- **Information shown**:
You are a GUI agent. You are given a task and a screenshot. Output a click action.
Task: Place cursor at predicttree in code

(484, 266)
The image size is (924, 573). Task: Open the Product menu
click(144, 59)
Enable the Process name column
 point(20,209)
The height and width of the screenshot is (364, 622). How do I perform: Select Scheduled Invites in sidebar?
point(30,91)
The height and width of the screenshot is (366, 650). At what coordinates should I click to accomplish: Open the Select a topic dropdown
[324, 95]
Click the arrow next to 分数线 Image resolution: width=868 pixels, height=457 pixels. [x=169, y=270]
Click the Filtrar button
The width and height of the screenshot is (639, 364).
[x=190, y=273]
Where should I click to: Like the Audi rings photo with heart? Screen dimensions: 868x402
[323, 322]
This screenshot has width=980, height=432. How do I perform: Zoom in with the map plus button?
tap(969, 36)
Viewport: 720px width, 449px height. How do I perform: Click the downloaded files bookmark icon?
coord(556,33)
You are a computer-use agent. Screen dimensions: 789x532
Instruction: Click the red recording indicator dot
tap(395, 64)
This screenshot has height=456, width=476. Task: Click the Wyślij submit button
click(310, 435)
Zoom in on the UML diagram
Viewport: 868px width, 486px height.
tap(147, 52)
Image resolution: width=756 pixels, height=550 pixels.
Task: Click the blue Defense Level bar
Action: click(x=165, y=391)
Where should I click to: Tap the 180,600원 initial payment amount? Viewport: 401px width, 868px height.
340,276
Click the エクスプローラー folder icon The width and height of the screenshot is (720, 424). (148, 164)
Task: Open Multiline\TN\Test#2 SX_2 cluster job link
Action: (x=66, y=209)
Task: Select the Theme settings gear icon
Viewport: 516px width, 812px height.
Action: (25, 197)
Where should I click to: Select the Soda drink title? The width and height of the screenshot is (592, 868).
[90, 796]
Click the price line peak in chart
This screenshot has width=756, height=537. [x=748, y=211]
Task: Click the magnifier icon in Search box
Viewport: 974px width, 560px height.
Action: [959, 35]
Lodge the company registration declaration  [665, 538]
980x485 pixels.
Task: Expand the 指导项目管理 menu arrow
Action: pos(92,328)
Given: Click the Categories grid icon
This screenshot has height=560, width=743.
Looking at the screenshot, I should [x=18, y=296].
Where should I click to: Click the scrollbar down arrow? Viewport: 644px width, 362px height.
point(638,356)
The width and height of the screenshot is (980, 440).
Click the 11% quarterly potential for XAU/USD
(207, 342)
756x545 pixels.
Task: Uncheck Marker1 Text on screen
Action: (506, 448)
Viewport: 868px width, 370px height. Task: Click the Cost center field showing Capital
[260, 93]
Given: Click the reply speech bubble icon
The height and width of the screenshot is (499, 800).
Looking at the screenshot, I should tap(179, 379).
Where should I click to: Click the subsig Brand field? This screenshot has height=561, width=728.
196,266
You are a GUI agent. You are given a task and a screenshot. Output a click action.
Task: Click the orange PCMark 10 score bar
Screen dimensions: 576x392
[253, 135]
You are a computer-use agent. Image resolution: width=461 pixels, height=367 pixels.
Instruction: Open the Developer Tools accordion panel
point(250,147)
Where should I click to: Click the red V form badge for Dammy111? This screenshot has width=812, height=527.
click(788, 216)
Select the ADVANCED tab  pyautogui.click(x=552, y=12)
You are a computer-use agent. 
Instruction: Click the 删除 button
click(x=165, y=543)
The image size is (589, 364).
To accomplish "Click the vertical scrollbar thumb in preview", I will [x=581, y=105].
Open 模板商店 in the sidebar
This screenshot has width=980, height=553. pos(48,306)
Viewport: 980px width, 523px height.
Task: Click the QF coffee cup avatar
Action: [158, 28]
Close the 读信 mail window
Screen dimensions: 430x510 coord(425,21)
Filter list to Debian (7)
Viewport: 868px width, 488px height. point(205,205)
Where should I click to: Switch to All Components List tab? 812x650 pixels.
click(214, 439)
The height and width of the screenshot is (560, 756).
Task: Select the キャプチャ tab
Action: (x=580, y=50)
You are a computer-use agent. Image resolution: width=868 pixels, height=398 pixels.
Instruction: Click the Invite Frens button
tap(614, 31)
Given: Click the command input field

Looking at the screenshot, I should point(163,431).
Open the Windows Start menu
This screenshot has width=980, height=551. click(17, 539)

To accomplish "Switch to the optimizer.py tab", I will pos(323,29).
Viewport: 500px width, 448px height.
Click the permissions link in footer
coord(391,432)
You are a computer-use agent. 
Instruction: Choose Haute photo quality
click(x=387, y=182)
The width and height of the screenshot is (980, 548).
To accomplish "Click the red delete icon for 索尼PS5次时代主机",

- **Exercise directions**: Give back the data above exactly as it appears.

- **Written response**:
You are a GUI agent. You are given a task and a screenshot. Output a click action.
Task: Place cursor at predicttree in code

(484, 266)
The image size is (924, 573). Task: Open the Product menu
click(144, 59)
Enable the Process name column
 point(20,209)
The height and width of the screenshot is (364, 622). How do I perform: Select Scheduled Invites in sidebar?
point(30,91)
The height and width of the screenshot is (366, 650). At what coordinates should I click to accomplish: Open the Select a topic dropdown
[324, 95]
Click the arrow next to 分数线 Image resolution: width=868 pixels, height=457 pixels. [x=169, y=270]
Click the Filtrar button
The width and height of the screenshot is (639, 364).
[x=190, y=273]
Where should I click to: Like the Audi rings photo with heart? Screen dimensions: 868x402
[323, 322]
This screenshot has width=980, height=432. How do I perform: Zoom in with the map plus button?
tap(969, 36)
Viewport: 720px width, 449px height. How do I perform: Click the downloaded files bookmark icon?
coord(556,33)
You are a computer-use agent. Screen dimensions: 789x532
Instruction: Click the red recording indicator dot
tap(395, 64)
This screenshot has height=456, width=476. Task: Click the Wyślij submit button
click(310, 435)
Zoom in on the UML diagram
Viewport: 868px width, 486px height.
tap(147, 52)
Image resolution: width=756 pixels, height=550 pixels.
Task: Click the blue Defense Level bar
Action: click(x=165, y=391)
Where should I click to: Tap the 180,600원 initial payment amount? Viewport: 401px width, 868px height.
340,276
Click the エクスプローラー folder icon The width and height of the screenshot is (720, 424). (148, 164)
Task: Open Multiline\TN\Test#2 SX_2 cluster job link
Action: (x=66, y=209)
Task: Select the Theme settings gear icon
Viewport: 516px width, 812px height.
Action: (25, 197)
Where should I click to: Select the Soda drink title? The width and height of the screenshot is (592, 868).
[90, 796]
Click the price line peak in chart
This screenshot has width=756, height=537. [x=748, y=211]
Task: Click the magnifier icon in Search box
Viewport: 974px width, 560px height.
Action: [959, 35]
Lodge the company registration declaration  [665, 538]
980x485 pixels.
Task: Expand the 指导项目管理 menu arrow
Action: pos(92,328)
Given: Click the Categories grid icon
This screenshot has height=560, width=743.
Looking at the screenshot, I should [x=18, y=296].
Where should I click to: Click the scrollbar down arrow? Viewport: 644px width, 362px height.
point(638,356)
The width and height of the screenshot is (980, 440).
Click the 11% quarterly potential for XAU/USD
(207, 342)
756x545 pixels.
Task: Uncheck Marker1 Text on screen
Action: (506, 448)
Viewport: 868px width, 370px height. Task: Click the Cost center field showing Capital
[260, 93]
Given: Click the reply speech bubble icon
The height and width of the screenshot is (499, 800).
Looking at the screenshot, I should tap(179, 379).
Where should I click to: Click the subsig Brand field? This screenshot has height=561, width=728.
196,266
You are a GUI agent. You are given a task and a screenshot. Output a click action.
Task: Click the orange PCMark 10 score bar
Screen dimensions: 576x392
[253, 135]
You are a computer-use agent. Image resolution: width=461 pixels, height=367 pixels.
Instruction: Open the Developer Tools accordion panel
point(250,147)
Where should I click to: Click the red V form badge for Dammy111? This screenshot has width=812, height=527.
click(788, 216)
Select the ADVANCED tab  pyautogui.click(x=552, y=12)
You are a computer-use agent. 
Instruction: Click the 删除 button
click(x=165, y=543)
The image size is (589, 364).
To accomplish "Click the vertical scrollbar thumb in preview", I will [x=581, y=105].
Open 模板商店 in the sidebar
This screenshot has width=980, height=553. pos(48,306)
Viewport: 980px width, 523px height.
Task: Click the QF coffee cup avatar
Action: [158, 28]
Close the 读信 mail window
Screen dimensions: 430x510 coord(425,21)
Filter list to Debian (7)
Viewport: 868px width, 488px height. point(205,205)
Where should I click to: Switch to All Components List tab? 812x650 pixels.
click(214, 439)
The height and width of the screenshot is (560, 756).
Task: Select the キャプチャ tab
Action: (x=580, y=50)
You are a computer-use agent. Image resolution: width=868 pixels, height=398 pixels.
Instruction: Click the Invite Frens button
tap(614, 31)
Given: Click the command input field

Looking at the screenshot, I should point(163,431).
Open the Windows Start menu
This screenshot has width=980, height=551. click(17, 539)

To accomplish "Switch to the optimizer.py tab", I will pos(323,29).
Viewport: 500px width, 448px height.
Click the permissions link in footer
coord(391,432)
You are a computer-use agent. 
Instruction: Choose Haute photo quality
click(x=387, y=182)
The width and height of the screenshot is (980, 548).
To accomplish "Click the red delete icon for 索尼PS5次时代主机",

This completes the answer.